■ WHAT NEEDS TO BE DONE
Pick out every line below that contains the word "coordinates", and copy each one. Case counts.

■ WORKING DATA
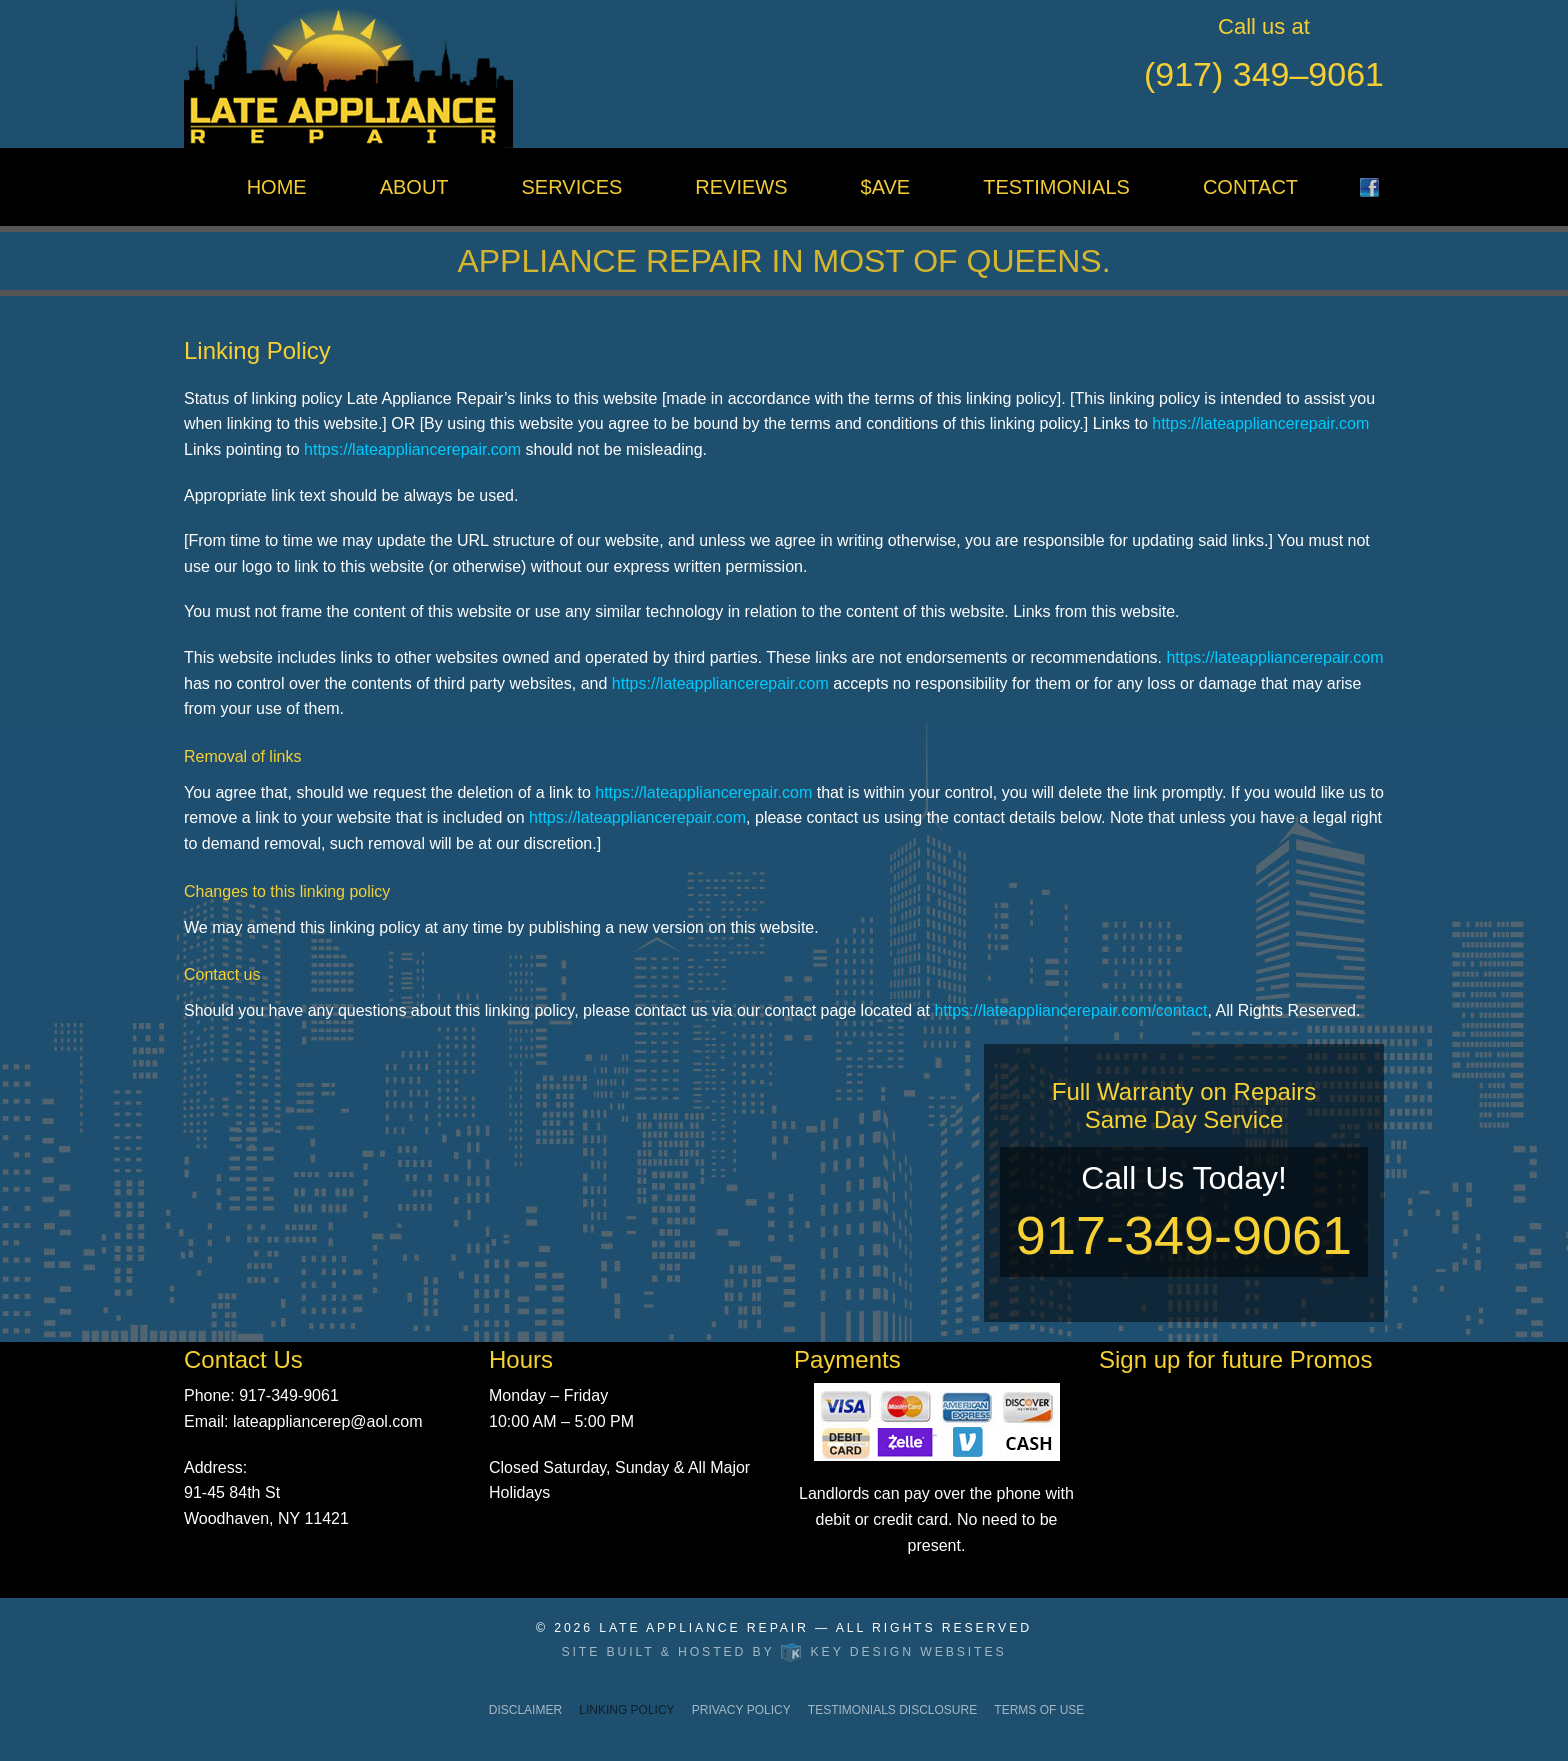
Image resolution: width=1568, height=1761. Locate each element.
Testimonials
* * *
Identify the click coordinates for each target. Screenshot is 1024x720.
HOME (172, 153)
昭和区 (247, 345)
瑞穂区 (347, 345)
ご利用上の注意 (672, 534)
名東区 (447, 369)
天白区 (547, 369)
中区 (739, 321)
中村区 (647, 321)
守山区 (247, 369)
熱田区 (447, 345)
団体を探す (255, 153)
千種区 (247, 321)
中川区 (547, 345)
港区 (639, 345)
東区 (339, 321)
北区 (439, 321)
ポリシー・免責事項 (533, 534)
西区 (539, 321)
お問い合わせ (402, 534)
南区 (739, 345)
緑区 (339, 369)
...
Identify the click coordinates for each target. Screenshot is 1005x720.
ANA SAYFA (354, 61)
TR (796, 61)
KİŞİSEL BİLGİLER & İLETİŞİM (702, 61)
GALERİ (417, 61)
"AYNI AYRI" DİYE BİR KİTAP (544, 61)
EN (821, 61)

■ TASK ANSWER
Identify the click coordinates for each target. Screenshot is 1024x720.
Identify the click coordinates for each target. Screenshot is 1005x720.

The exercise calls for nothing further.